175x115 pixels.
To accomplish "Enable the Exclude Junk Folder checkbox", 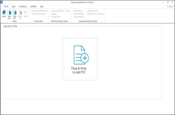I will [31, 14].
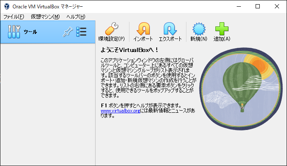The width and height of the screenshot is (287, 166).
Task: Open the ファイル(F) menu
Action: 14,17
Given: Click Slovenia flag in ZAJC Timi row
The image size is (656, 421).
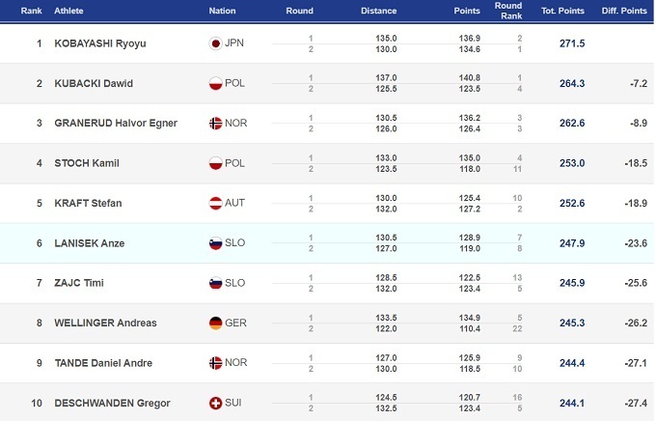Looking at the screenshot, I should [216, 283].
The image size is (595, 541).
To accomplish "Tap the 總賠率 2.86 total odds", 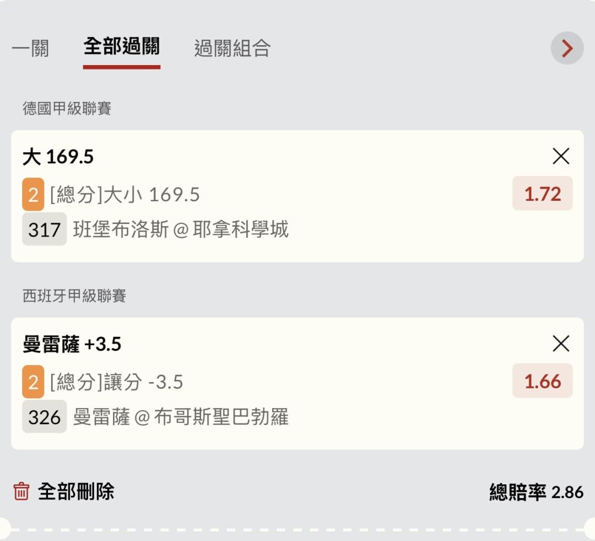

What you need to do: Only lines from the one holding "The image size is (595, 541)." through the last line of the entries above are wanted, both ends included, each retyped exactly; no pictures.

Completed exercise:
The image size is (595, 541).
To accomplish "Tap the 總賠率 2.86 total odds", 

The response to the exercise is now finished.